# Care for a Red Trapdoor Spider?



## jack_rep (Sep 11, 2008)

Bought one at BTS. Put it in a glass jar with plenty of substrate depth, just a soil/eco earth vermiculite mix. Got it temperarily in my beardy viv, the cool end so its somewhere between 70 - 80 F.

Started to dig it a hole and its sort of half in half out. Not doing its whole trapdoor thing mind

Cant find any care info on these! So any advice at all welcome.


----------



## PSYCHOSIS (Sep 23, 2008)

Fella , It should just dig , 

Here's a link to a trapdoor care sheet , 

Not a red trap door thou , 

But here's a care sheet .

http://www.petbugs.com/caresheets/Liphistius-sp.html


----------



## jack_rep (Sep 11, 2008)

PSYCHOSIS said:


> Fella , *It should just dig* ,
> 
> Here's a link to a trapdoor care sheet ,
> 
> ...


lol well no body told mine that. The dead cricket i put in has gone though. Much happier now its eaten. 

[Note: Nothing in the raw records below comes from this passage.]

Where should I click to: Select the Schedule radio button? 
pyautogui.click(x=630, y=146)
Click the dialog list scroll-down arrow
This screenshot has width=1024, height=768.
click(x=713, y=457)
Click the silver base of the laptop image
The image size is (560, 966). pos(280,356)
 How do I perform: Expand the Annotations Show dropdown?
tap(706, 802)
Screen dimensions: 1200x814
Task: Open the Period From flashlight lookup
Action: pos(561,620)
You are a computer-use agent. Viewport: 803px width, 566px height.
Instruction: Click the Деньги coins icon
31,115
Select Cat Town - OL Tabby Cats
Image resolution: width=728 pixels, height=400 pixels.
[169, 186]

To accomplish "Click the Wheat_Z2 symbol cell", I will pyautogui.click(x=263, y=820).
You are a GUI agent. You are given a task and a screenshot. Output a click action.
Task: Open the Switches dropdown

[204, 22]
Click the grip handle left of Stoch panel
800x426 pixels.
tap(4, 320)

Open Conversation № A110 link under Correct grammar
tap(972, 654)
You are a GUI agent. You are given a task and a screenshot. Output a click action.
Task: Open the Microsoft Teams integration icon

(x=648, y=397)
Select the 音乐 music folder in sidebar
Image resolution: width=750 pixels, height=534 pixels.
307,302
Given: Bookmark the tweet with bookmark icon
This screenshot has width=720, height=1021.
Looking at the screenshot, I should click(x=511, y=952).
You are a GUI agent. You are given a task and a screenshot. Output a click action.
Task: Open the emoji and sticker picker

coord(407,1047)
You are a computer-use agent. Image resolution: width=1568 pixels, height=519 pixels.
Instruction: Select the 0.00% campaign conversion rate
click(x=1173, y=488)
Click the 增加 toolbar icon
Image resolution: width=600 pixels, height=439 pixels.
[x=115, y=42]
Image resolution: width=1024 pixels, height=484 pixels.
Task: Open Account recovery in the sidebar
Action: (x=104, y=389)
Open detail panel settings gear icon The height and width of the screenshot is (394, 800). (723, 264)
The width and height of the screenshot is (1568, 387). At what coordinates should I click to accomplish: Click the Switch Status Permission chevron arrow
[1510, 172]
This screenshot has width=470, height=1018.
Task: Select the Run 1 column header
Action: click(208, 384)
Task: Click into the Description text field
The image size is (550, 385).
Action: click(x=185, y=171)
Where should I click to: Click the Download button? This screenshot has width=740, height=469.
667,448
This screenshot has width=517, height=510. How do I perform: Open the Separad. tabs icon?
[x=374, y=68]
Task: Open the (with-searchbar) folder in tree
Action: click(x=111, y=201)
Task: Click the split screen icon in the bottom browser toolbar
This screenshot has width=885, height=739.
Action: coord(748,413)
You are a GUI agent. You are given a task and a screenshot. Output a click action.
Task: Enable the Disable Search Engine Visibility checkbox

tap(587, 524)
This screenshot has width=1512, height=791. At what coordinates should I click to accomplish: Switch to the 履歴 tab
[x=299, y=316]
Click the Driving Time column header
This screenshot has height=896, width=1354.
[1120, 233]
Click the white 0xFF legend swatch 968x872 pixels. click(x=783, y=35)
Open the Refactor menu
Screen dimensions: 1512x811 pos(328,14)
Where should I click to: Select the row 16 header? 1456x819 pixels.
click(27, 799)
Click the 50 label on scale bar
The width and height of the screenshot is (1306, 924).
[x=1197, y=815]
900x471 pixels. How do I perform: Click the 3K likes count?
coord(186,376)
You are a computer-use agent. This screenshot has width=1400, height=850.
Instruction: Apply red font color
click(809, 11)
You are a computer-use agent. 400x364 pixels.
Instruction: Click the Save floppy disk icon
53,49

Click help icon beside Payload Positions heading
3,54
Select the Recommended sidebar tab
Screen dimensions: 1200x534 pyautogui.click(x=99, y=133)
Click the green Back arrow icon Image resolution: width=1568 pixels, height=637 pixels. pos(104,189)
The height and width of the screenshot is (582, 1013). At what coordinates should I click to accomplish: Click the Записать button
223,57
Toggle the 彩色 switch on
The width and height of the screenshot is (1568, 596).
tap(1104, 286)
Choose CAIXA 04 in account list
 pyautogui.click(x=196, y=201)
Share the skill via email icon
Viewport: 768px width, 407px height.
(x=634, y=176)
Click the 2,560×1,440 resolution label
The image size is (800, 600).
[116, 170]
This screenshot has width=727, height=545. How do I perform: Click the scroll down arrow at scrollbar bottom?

Cheers for the care sheet too! Not sure how im going to get that slope it suggests mind. Going to need a bigger tank for that i think.


----------



## natethegreat141990 (Jun 13, 2011)

From what I seen they do not need a lot of space more of a depth of the cage and dirt. Many people say that you may need to help it by sticking your finger in the dirt.


----------